So is the wattyl tl710 a flowcoat.... im confused :unsure:


----------



## hughyg (5/2/12)

Has anyone had much to do with these products Durobond Epitank (2-Pack) FDA approved epoxy Epitank Epoxy or

Flood Australia Handycan Decorative Paints FDA approved enamel Flood Australia Decorative

Im thinking one of these would be good?


----------



## bruce86 (5/2/12)

no its a two pack epoxy sorry should have been more clear it is designed for potable water tanks. 

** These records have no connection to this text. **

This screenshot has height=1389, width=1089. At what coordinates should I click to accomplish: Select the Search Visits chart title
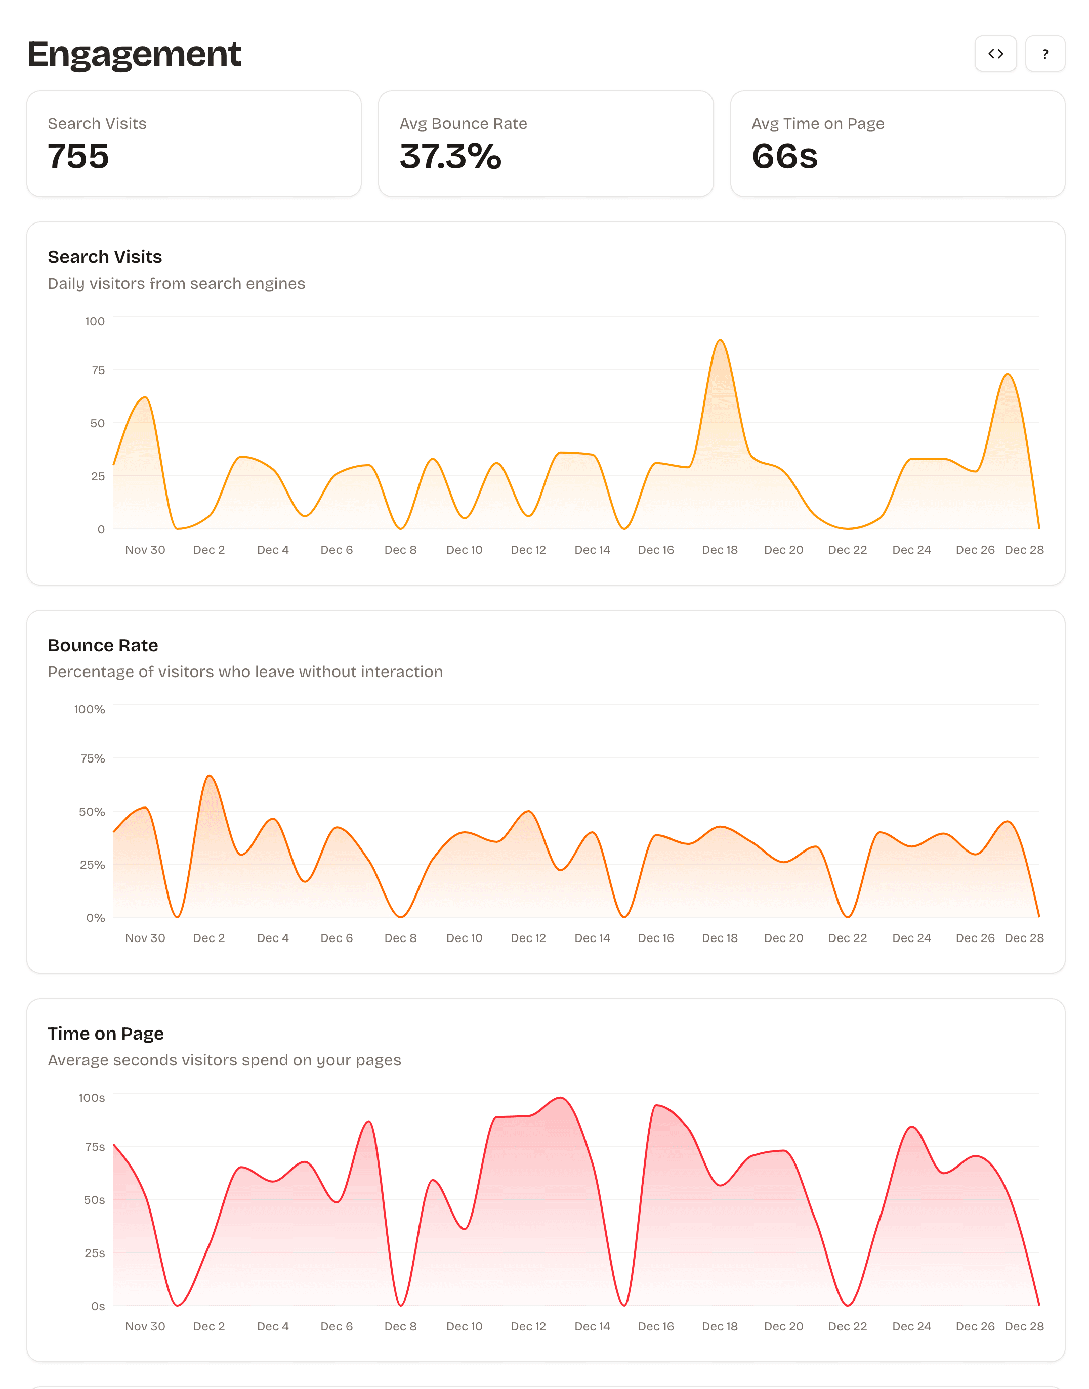[105, 257]
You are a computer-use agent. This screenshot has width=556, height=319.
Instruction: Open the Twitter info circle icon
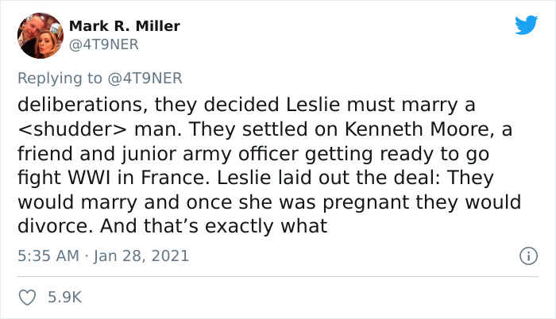pos(525,256)
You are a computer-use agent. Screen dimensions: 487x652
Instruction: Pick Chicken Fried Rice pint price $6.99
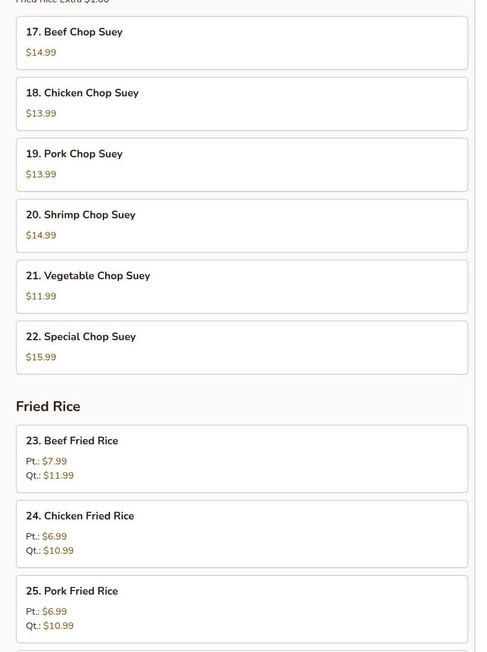(x=54, y=537)
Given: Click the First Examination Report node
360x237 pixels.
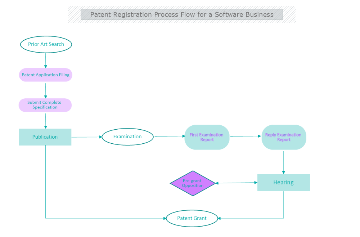Looking at the screenshot, I should click(x=207, y=137).
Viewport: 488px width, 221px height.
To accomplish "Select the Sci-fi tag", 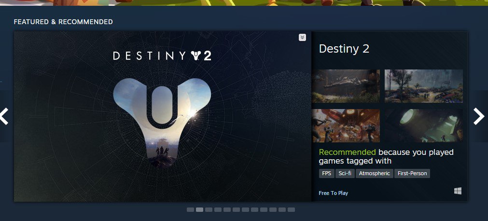I will (345, 173).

i wanted more to make you aware about the leaching of taste etc with fiberglass and flo coat. We recently fit new sounders on a commercial fishing boat and the boats keel was its fresh water tank. when we took the boat for a spin (to islands off the coast for a pis up ) when we ran the water from the tanks it tasted and smelled of resins.


----------



## bruce86 (5/2/12)

hughyg said:


> Has anyone had much to do with these products Durobond Epitank (2-Pack) FDA approved epoxy Epitank Epoxy or
> 
> Flood Australia Handycan Decorative Paints FDA approved enamel Flood Australia Decorative
> 
> Im thinking one of these would be good?




the epitank i think is the same as the wattyl one i recommended just different brand. like i said before though email manufactures or go into your local trade paint store before going with anything.


----------



## hughyg (5/2/12)

bruce86 said:


> the epitank i think is the same as the wattyl one i recommended just different brand. like i said before though email manufactures or go into your local trade paint store before going with anything.



Cool
Will check out today!
Now Ive got to find a food grade polyurethane gel in Australia for the wood slats like Ez-Do in the USA EZ-DO


----------